___ Materials provided ___
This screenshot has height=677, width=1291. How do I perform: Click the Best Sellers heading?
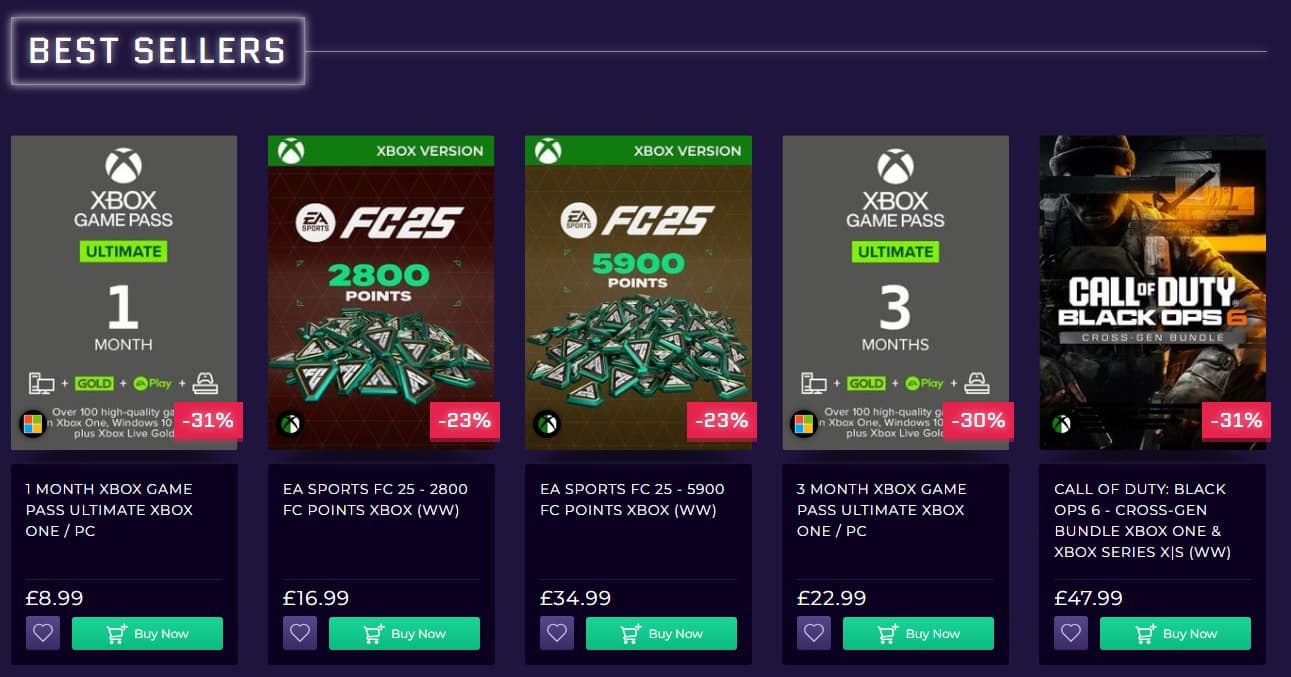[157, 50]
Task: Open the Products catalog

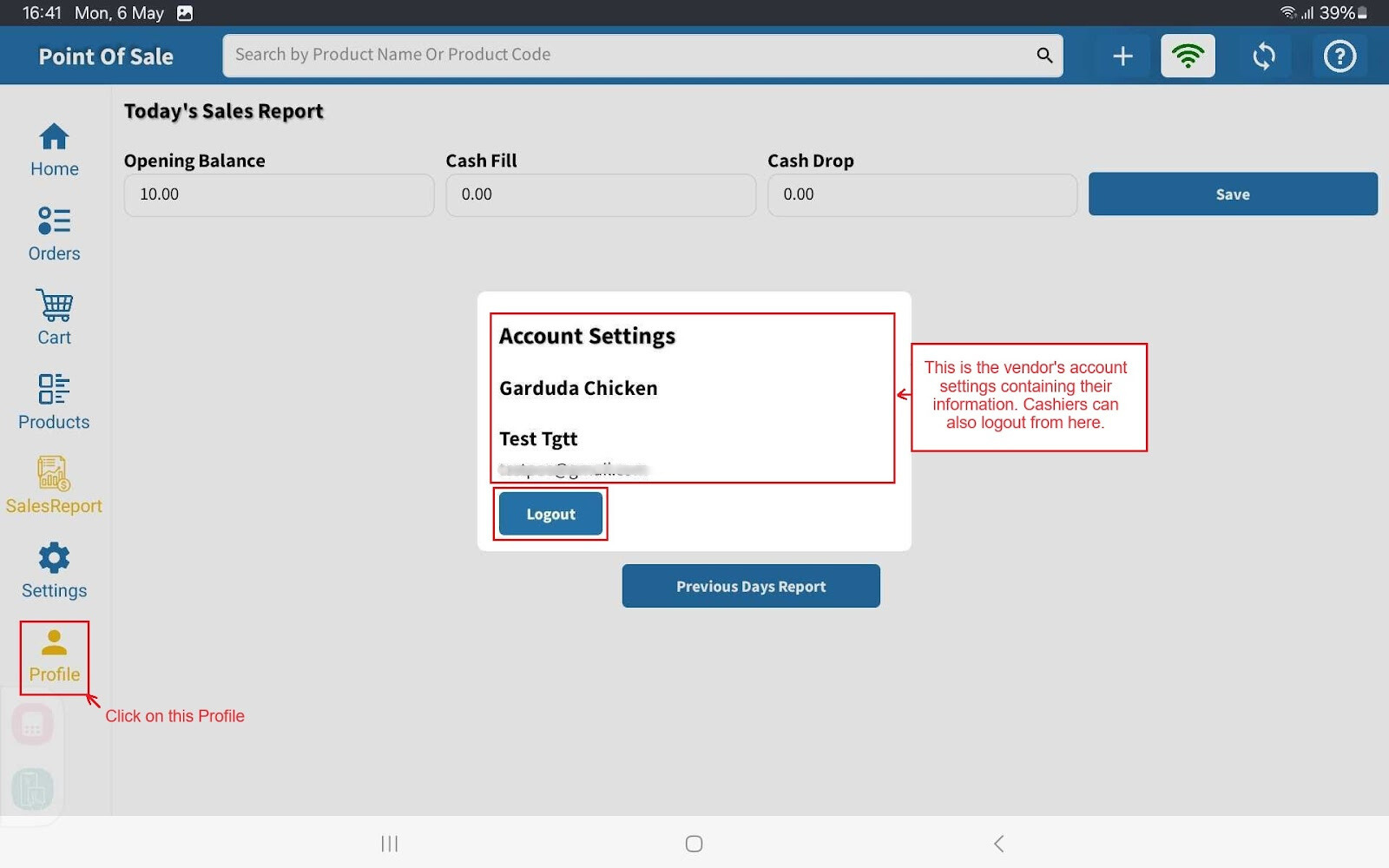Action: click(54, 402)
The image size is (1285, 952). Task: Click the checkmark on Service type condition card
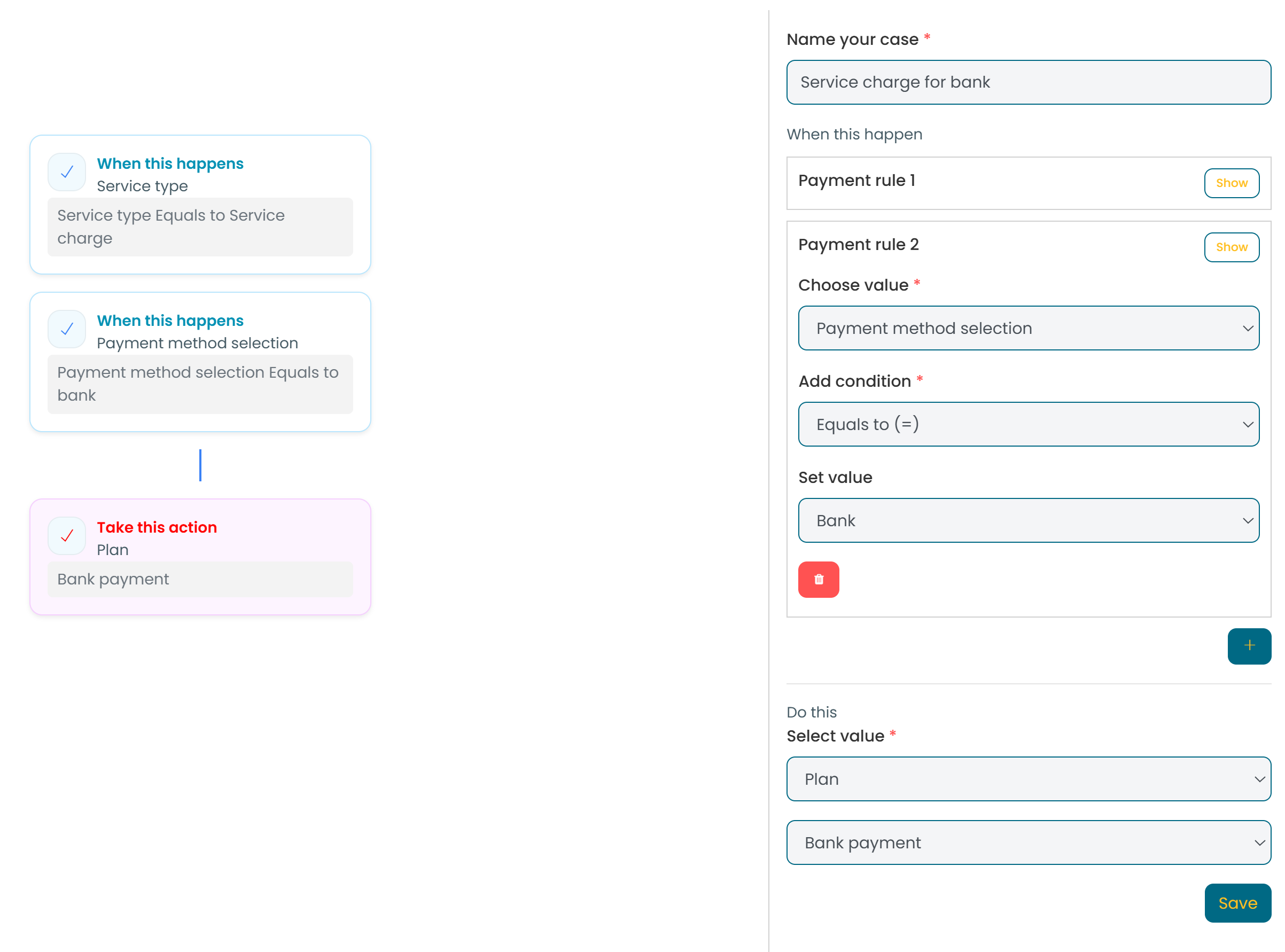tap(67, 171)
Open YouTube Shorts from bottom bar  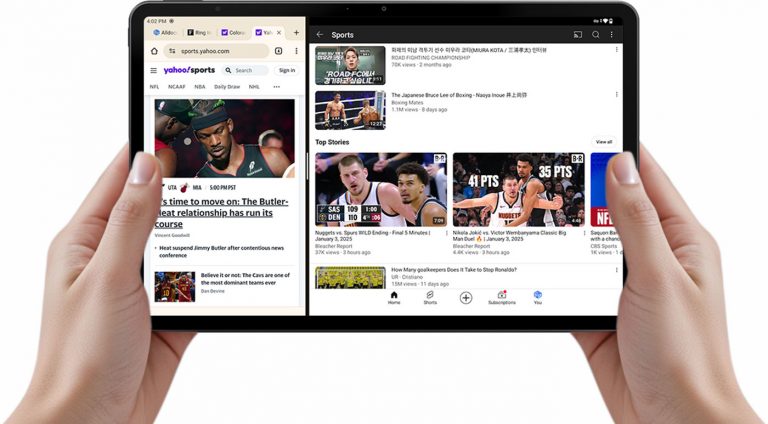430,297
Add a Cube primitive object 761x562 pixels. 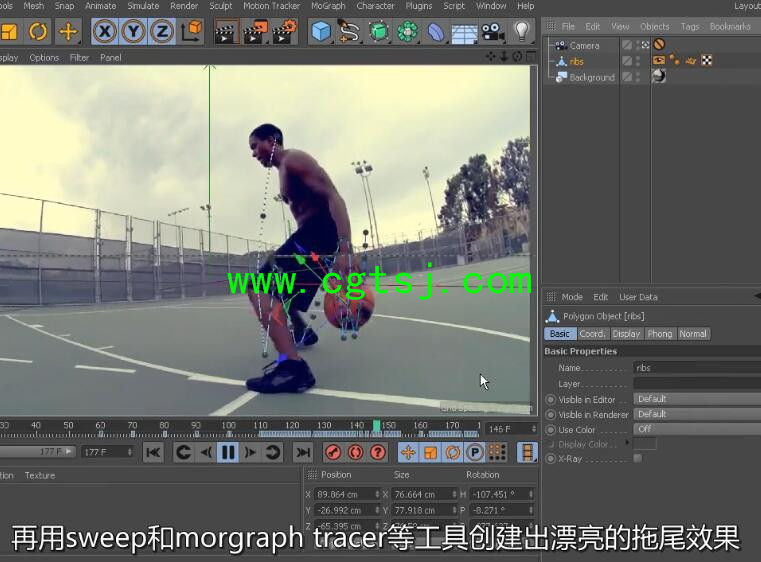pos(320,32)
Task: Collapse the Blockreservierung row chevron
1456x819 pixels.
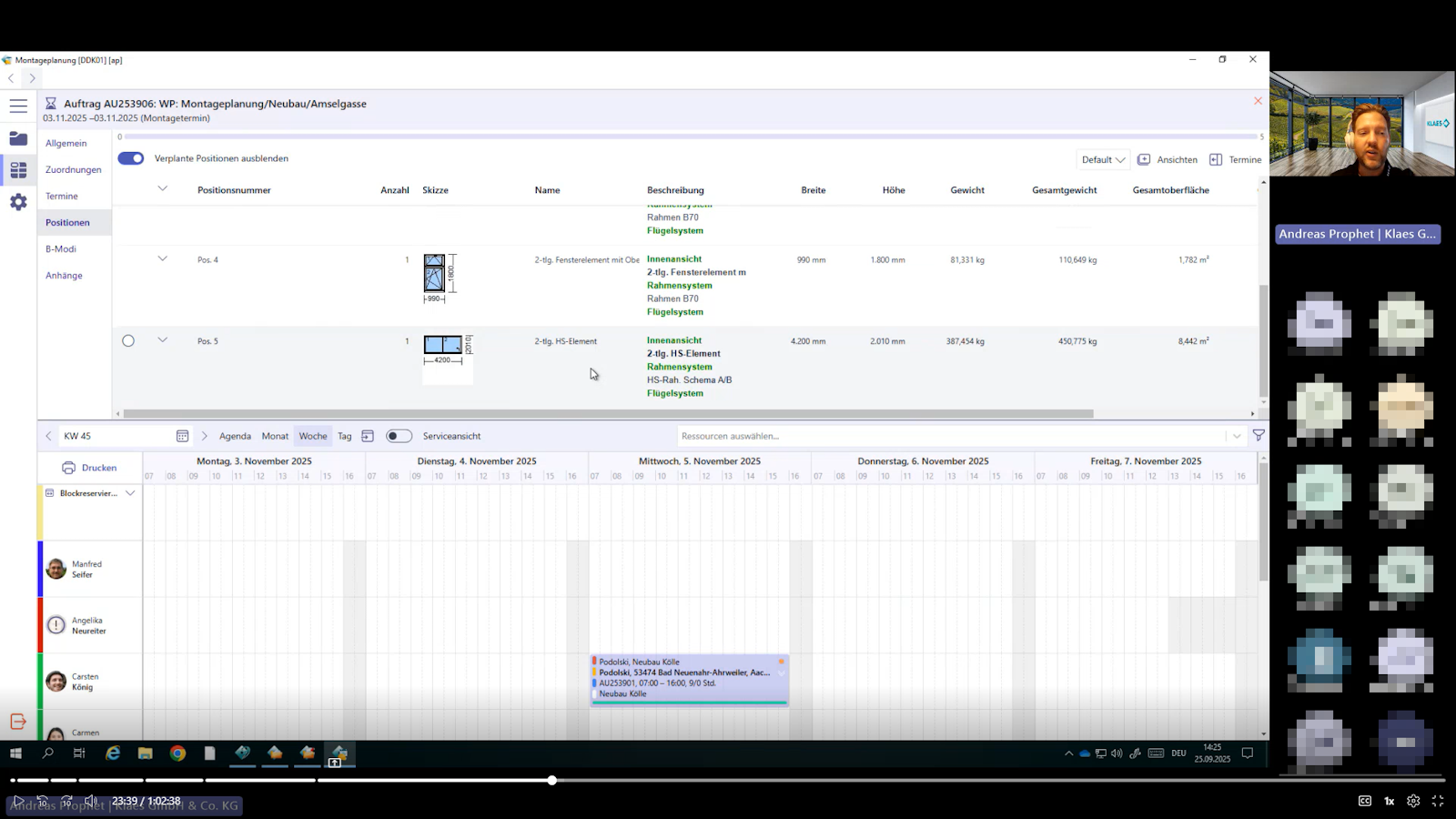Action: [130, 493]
___
Starting with the line that contains "Task: Collapse the" and ending with the last line of the data above, transcribe exactly those lines and no others, without pictures.

**Reply to the exercise**
Task: Collapse the Blockreservierung row chevron
1456x819 pixels.
Action: [130, 493]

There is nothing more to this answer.